Your Body is Not Physical

Your Body is Not Physical August 19, 2016

Some years ago a therapy client phoned me and asked to see me at around 9 pm. This was unusual, because we always met in the morning. But she was scheduled to have surgery for a skin condition the next day and wanted to talk. We had our session, and the next morning she called to tell me that when she arrived at the hospital, the condition had improved to the point where she no longer needed the surgery. She was convinced that our conversation had cleared up the skin problem.

Usually we bring our bodies to a doctor to be treated with chemicals and machinery, and indeed sometimes our problems are mechanical and chemical. But today too often we see our bodies exclusively as a collection of organs. What in previous times had been discussed as  a matter of soul, today is the exclusive concern of neuroscience.

adam-and-eve-1533
Lucas Cranach the Elder, Adam and Eve (1533) Gemäldegalerie, Berlin

But other branches of learning are moving in a different direction. I learned from James Hillman’s archetypal psychology, for instance, that everything we see we perceive through an image, maybe a narrative from our past, the accepted interpretations of our culture, our family stories and values, or some deep pattern in all human lives like being a mother, father, or child.

I have a strong mother complex, which means that I look at the world and identify with its suffering. Accordingly, I write a book called Care of the Soul. Care is a maternal word. Thanks to the strong presence of the Great Mother, I became a psychotherapist, channeling my innate maternal nature into the work I do. I don’t look at the world plainly and directly, but through a deep set of images that I could call my own mythology, my own stories and memories that shape my approach to life.

I’m not saying that the world isn’t physically out there but that I can’t participate in it without my imagination coloring everything I see. It’s the same with my body and with the world of things.  All of it is both real and imaginal. The objects I encounter, whether they are people or the things of the natural world, are meaningful. I relate to them emotionally and understand them in the light of my particular imagination. I understand that my client could talk about her life at a deep level and discover that her skin problem had disappeared.

Because life is is always meaningful to us humans, we are never only biological. Even when you break your foot, as I did a few years ago, the emotional and imaginal impact is deep.

To a human, there is no such thing as the body, pure and simple, a thing to be treated objectively. It is always meaningful and expressive. Only the objectifying, measuring, quantifying philosophy of our time could entice us to see ourselves as things.

I always feel uncomfortable when I find myself in a doctor’s examining room and I see skeletons or charts of blood flow or shiny plastic models of hearts and kidneys.  These things are not mere instructional aids. They affect the way I imagine my body and encourage a materialistic philosophy of health. These plastic organs don’t suggest any meaning and fail to express anything in connection to my life.  And yet I know that my upset stomach is related to unexpressed anger or will.

If I were a physician, I’d have hanging in my examining room one of the great traditional images of a meaningful body. Some would call it a “subtle” body, not as gross and literal of the one of modern medicine. I like the one that shows the body infused with the zodiac and the planets of astrology, where each organ and element is associated with a part of life: love, aggression, community, expression, sadness. 

Or I might have a painting that shows how love or fear or joy emanate from the body—a body alive and human, a body with a soul. I’ve always been drawn to the Adam and Eve of Lucas Cranach. In a doctor’s office they would evoke our essential humanity.

Learning to appreciate your body as ensouled, as full of meaning and directly and intimately connected to life events and to character, is a first step from our too literal world of objects.
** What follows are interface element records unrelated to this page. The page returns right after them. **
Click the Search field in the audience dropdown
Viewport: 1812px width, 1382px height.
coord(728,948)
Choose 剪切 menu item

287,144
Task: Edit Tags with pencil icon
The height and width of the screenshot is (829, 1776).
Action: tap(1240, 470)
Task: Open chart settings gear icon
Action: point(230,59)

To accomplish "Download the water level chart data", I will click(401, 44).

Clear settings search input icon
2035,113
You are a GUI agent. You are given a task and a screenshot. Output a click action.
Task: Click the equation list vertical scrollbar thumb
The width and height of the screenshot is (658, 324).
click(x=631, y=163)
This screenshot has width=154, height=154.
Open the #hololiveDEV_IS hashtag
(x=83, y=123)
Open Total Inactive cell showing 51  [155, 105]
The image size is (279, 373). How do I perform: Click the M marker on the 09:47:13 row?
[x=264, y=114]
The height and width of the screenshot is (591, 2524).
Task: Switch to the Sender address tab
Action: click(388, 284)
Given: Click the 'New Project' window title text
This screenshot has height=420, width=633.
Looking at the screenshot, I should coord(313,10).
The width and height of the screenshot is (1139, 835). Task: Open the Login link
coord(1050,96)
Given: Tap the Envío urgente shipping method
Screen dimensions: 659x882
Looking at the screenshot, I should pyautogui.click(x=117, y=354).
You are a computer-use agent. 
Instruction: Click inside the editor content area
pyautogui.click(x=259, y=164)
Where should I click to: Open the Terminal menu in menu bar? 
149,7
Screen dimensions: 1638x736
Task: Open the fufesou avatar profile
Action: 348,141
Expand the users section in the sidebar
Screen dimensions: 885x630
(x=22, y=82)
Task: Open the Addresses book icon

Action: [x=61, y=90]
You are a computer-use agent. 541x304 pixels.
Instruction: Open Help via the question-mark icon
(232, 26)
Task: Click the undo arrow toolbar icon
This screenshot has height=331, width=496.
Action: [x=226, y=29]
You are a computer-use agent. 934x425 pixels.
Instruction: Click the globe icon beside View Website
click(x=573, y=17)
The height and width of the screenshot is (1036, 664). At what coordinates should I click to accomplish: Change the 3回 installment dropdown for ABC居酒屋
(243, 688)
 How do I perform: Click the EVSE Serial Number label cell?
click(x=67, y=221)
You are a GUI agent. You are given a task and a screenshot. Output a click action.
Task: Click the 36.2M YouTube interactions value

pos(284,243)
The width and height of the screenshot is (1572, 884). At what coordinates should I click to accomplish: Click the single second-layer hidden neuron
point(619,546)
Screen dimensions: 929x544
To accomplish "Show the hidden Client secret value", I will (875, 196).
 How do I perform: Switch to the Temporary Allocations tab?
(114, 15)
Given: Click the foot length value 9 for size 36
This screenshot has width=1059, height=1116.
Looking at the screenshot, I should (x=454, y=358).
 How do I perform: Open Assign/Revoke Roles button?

From there you can re-imagine the body of the world, the things of nature and things made by human hands and machine. These are never just physical either. To a human being the world is always alive and has personality. The heart is never just a pump but is always, even on the operating table, the seat of the soul.

Some would say that we can “project” vitality onto the things of the world. But that is an ego-centered way of putting it. It might be better simply to allow the world to be alive, of its own accord: To have a personal relationship with the things of the world. To suspend your disbelief in the world’s soul. To grant the things of the world their full vitality.

When you live in a world that has its own life and personality, you have a better chance of not allowing yourself to be treated as an object. You are always a living being worthy of love and respect.